Their new album opens with the outstanding Build, Work, Dream, Create; a track which if standing alone in major temptation would have brought the full-length strong praise. One of our favourite moments of the year so far, the song immediately launches itself with an irresistible groove within a barbarous but effortlessly contagious surge. It is eager enticement which continues to tempt and manipulate as vocals expel their intent and prowess with raw emotive discontent. The track is superb, groove and death metal essences colluding in its tempestuous roar, every second a cauldron of virulent enterprise and ferocity.

It is a thrilling start which Memories That Last follows and backs with its own inferno of rapacious sound and ear grabbing imagination. More uncompromising by the minute the track provided a quickly testing and swiftly rewarding proposal as imagination fuelled its every invasive throe before the song drifted away and the predatory presence of The Metal forcibly prowled. It was an initial stalking which subsequently erupted into a ruthless trespass, its stroll continuing to menace and bully as the band’s imagination flourished and shaped one enthralling assault marked with individual prowess.

Nothing Ever Satisfies in contrast provides a calm but just as enticing invitation, at least initially as the guitar’s melodic coaxing soon becomes a cyclone of resolute sound and voice around another irresistible collusion of grooves and hooks. A rival for the opener, the track continued to enthral and arouse as its turbulence fed off the mercurial volatility in its heart and roar; submission to its creative appropriation willing and inevitable.

Featuring Trey Xavier of In Virtue, The Fire Inside My Head entangled ears in another spiral of wiry grooves and rhythmic motivation straight after. It is an opening which intensifies by the breath, vocals adding to the attention grabbing pestering before the sonic wind drops and the bass brings its funk instincts to bear. That is just the invitation to a new progressive sigh of imagination laced with a slight Hed(PE) hue and another alluring aspect to the fascinating encounter.
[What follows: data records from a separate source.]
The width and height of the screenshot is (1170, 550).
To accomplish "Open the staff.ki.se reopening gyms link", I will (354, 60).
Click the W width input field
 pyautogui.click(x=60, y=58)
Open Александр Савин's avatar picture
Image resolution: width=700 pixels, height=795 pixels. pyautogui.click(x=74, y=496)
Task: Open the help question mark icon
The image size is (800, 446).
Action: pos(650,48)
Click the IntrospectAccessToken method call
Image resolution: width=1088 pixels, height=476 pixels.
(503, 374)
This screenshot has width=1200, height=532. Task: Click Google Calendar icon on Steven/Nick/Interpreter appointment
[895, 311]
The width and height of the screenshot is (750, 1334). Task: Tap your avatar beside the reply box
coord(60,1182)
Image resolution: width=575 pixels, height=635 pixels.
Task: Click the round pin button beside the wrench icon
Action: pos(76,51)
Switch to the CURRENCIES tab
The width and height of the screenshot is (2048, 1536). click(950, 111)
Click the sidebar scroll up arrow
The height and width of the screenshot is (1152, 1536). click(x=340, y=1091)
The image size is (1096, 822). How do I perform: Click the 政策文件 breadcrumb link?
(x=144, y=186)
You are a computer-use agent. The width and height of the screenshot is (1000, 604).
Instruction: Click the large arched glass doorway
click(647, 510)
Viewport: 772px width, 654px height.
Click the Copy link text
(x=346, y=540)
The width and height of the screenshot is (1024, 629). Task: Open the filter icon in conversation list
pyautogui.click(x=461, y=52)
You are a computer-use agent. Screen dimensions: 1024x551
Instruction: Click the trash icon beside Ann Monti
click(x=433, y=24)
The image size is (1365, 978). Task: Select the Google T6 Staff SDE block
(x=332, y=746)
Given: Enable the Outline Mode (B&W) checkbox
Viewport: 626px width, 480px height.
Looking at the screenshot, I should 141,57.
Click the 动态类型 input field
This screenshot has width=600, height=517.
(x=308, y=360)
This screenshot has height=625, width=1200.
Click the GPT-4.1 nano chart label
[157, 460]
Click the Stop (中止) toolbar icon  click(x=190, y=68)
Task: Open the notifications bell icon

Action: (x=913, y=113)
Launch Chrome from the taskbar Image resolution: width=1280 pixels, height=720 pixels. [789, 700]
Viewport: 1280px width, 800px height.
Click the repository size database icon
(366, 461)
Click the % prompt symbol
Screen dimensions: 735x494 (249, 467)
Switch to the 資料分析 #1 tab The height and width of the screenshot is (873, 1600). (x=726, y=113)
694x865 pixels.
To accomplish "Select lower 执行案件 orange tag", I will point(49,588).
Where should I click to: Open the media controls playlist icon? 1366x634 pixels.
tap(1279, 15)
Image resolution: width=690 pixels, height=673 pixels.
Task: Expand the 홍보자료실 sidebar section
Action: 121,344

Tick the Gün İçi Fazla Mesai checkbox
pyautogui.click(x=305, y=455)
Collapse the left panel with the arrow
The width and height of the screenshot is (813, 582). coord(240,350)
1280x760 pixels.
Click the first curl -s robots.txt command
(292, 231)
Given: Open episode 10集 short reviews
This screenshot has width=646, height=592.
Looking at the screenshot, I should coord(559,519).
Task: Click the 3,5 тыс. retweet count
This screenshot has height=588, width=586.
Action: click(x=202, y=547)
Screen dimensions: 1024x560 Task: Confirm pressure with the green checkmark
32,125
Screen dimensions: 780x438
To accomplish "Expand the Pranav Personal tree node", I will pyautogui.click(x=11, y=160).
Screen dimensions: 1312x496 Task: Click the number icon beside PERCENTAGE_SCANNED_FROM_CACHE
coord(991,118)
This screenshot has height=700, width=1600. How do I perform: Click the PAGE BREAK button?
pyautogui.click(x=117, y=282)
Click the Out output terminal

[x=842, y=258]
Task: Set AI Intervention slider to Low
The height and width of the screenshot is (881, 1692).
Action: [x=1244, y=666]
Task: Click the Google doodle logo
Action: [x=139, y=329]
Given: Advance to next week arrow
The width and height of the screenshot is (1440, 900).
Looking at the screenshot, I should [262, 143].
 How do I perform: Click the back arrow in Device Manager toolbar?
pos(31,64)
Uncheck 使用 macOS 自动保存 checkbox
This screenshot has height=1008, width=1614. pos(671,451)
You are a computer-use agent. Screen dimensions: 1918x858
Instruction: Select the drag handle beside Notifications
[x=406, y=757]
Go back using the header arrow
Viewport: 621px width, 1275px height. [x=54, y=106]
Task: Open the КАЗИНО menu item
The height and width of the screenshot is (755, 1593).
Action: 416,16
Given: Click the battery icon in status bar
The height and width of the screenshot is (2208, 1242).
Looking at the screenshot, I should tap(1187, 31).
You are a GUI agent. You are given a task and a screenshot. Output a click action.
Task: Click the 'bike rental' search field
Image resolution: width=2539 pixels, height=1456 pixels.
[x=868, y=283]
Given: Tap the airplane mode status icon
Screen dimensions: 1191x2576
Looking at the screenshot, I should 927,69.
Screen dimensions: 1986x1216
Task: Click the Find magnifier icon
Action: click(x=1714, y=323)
With keys providing perpetual intimation throughout, the song’s tempest ignites again; the cycle repeating with richer temptation.

Through the fierce yet melodically elegant Set It All On Fire and The Savage Self with its savagely contagious trespass, album and band only accentuated their expectation squashing prowess; both songs relishing the progressive bent in the songwriting and imagination of Exes For Eyes. It is also fair to say that both songs as most around them flourish with closer and continued attention, new textures and layers of enterprise emerging from within their masterfully sculpted furores, next up I Miss My Friends (Too Many Of Them Are Dead) reaffirming that quality as its solemn and melancholic beginnings inspire a melodic pyre of dexterity and guile within a voracious if mercurial landscape of uncompromising encroachment.

The likes of Hold On with its two chaptered proposal, the first as respectful and catchy as the other is invasive and confrontational, and the resourcefully animated True Self Reckoning ensure the album’s grip remained tight, their successor, Love, with Pepe Poliquin of BornBroken guesting matching their strengths with its own contemptuous strike, one which at times is melodically seductive and progressively illuminated.

Of Strength And Sorrow concludes with firstly Get The Fuck Out Of My Head which as keys haunt from its first sigh while rhythms simply enticed, both continuing to enthral as emerging drama and dark deeds rise, emerged another excellent track within the album. Methuselah follows one stirring moment with its own rousing presentation of invention and imagination, in many ways summing up the variety and adventure of the band’s sound in its own capricious multi-flavoured and dramatic body.

Though Of Strength and Sorrow had us hooked from the start it is right to say that the depth, layers, and expanse of its qualities and persuasion was only greater tapped with subsequent ventures into its increasingly and imposingly impressive body. Quite simply, Exes For Eyes are back and creatively deadlier than ever.